Return each line of the entries below that contains the string "width". Case counts.
▬▬▬▬▬▬
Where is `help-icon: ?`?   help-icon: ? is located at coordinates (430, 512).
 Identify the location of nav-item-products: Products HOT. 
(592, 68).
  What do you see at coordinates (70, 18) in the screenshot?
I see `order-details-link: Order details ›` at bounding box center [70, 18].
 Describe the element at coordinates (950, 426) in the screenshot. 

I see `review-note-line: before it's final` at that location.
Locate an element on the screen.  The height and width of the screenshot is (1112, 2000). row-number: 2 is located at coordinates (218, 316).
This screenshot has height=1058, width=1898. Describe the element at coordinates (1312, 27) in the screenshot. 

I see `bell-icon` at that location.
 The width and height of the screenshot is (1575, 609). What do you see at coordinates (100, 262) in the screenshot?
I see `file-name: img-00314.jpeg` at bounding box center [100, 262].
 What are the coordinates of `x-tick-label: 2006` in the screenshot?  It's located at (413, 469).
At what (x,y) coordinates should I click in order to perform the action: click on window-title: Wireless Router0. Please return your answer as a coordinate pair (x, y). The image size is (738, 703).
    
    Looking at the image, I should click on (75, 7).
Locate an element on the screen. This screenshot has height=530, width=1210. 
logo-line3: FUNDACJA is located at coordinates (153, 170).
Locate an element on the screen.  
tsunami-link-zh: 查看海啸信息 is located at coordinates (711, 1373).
▬▬▬▬▬▬
• _Response box_:
Locate an element on the screen.  The height and width of the screenshot is (1112, 2000). row-number: 2 is located at coordinates (218, 316).
This screenshot has height=1058, width=1898. Describe the element at coordinates (1312, 27) in the screenshot. 
 The width and height of the screenshot is (1575, 609). What do you see at coordinates (100, 262) in the screenshot?
Locate an element on the screen. This screenshot has height=530, width=1210. 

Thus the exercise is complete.